World|environment|July 18, 2023 / 04:48 PM
Heatwaves hit Asia, Europe and North America

AKIPRESS.COM - Asia, Europe and the United States baked under extreme heat on Monday as global temperatures soared toward alarming highs and U.S. leaders sought to reignite climate diplomacy with China, Reuters reported.

The United States was scorched by record-setting heat in the West and South, lashed with flood-triggering rain in the Northeast, and choked by wildfire smoke in the Midwest.

A heat dome parked over the western United States pushed the temperature in California's Death Valley desert to 53 Celsius on Sunday, among the highest temperatures recorded on Earth in the past 90 years.
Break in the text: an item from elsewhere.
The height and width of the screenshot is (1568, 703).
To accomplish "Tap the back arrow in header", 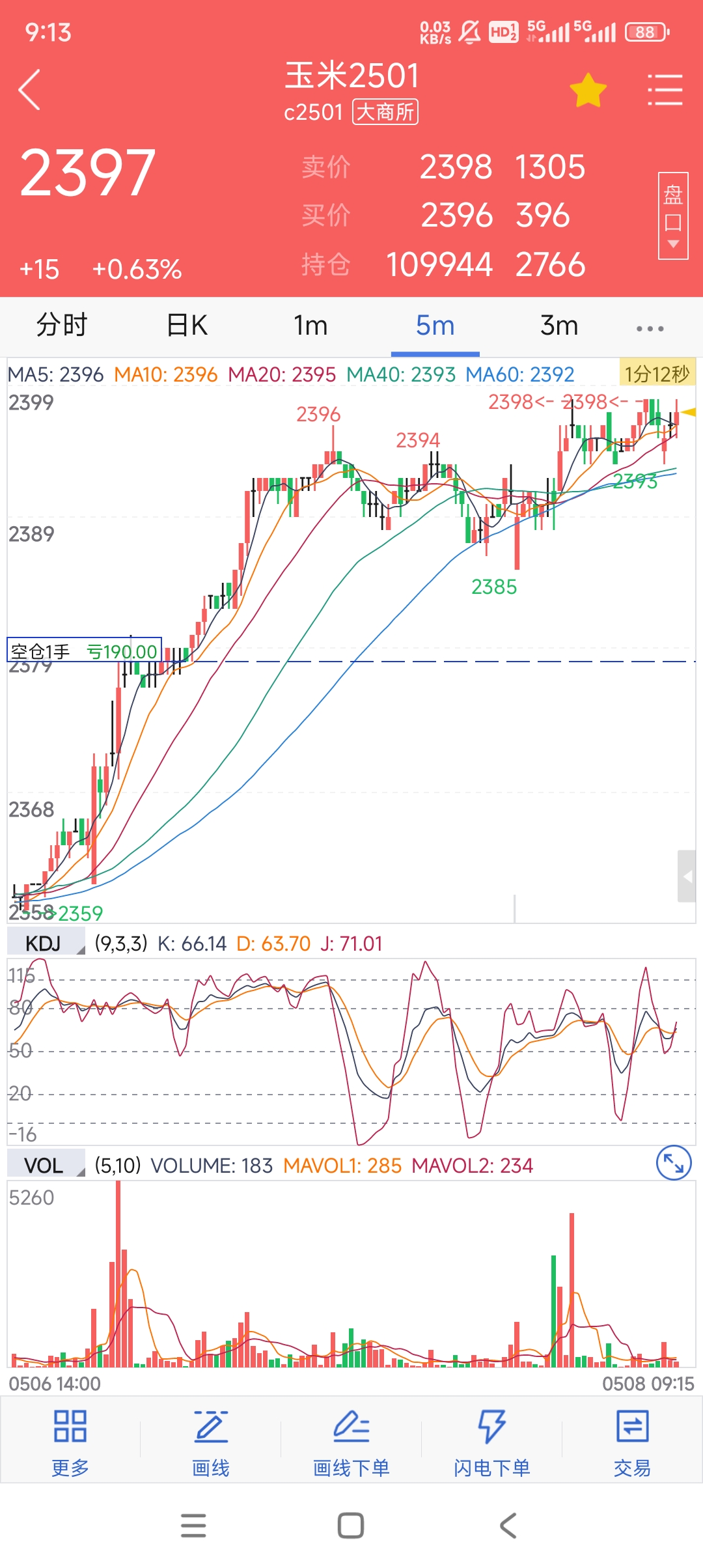I will 30,90.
Phoenix hit 45.5 C on Monday, matching a historic record of 18 straight days over 43.3 C with the forecast showing the record likely to extend for at least another week.

The U.S. heatwave coincided with extreme temperatures elsewhere throughout the Northern Hemisphere.

A remote town in China's arid northwest, Sanbao, registered a national record of 52.2 C. Wildfires in Europe raged ahead of a second heat wave in two weeks that was set to send temperatures as high as 48 C, while authorities in Italy and France issued heat-related health warnings.

Even in Phoenix, accustomed to hot weather, the prolonged bout of extreme heat is testing people and worrying officials. The international charitable organization Salvation Army has opened 11 cooling centers and sent out a mobile unit to deliver relief to homeless people who have difficulty reaching the sites.

"Extreme heat is Arizona's natural disaster. So for the Salvation Army, this is a disaster response," said Scott Johnson, a spokesperson for the organization in the U.S. Southwest.

The heat killed 425 people in the Phoenix-area's Maricopa County last year, so the Salvation Army mobile unit distributes urgently needed cold water, hats, sunscreen and hygiene kits to those in need.

Scientists have long warned that climate change, caused by CO2 emissions from burning fossil fuels, will make heatwaves more frequent, severe and deadly. They say governments need to take drastic actions to reduce omissions to prevent climate catastrophe.

The European Union's Copernicus Climate Change Service says 2022 and 2021 were the continent's hottest summers on record.

The extreme global temperatures underscored the urgency in talks that resumed between China and the United States on climate change, especially as scientists say the target of keeping global warming within 1.5 degrees Celsius of pre-industrial levels is moving beyond reach.

U.S. climate envoy John Kerry met Chinese counterpart Xie Zhenhua in Beijing, urging joint action to cut methane emissions and coal-fired power.

An unrelenting heatwave continued in Europe as well.

Italy's health ministry on Monday issued red weather alerts - signaling a possible health threat for anyone exposed to the heat - for 20 of the country's 27 main cities on Tuesday, with the number expected to rise to 23 on Wednesday.

France's public health agency said the current stretch of hot weather would probably hospitalize or kill "many" people, as heat waves have done almost every summer since 2015. The World Meteorological Organization said the extreme heat and rainfall was expected to extend into August.

As many as 61,000 people may have died in Europe during heatwaves last summer, with a repetition feared this season.

"My worry is really health - the health of vulnerable people who live just below the rooftops of houses which are not prepared for such high temperatures. That could create a lot of deaths," said Robert Vautard, a climate scientist and director of France's Pierre-Simon Laplace Institute.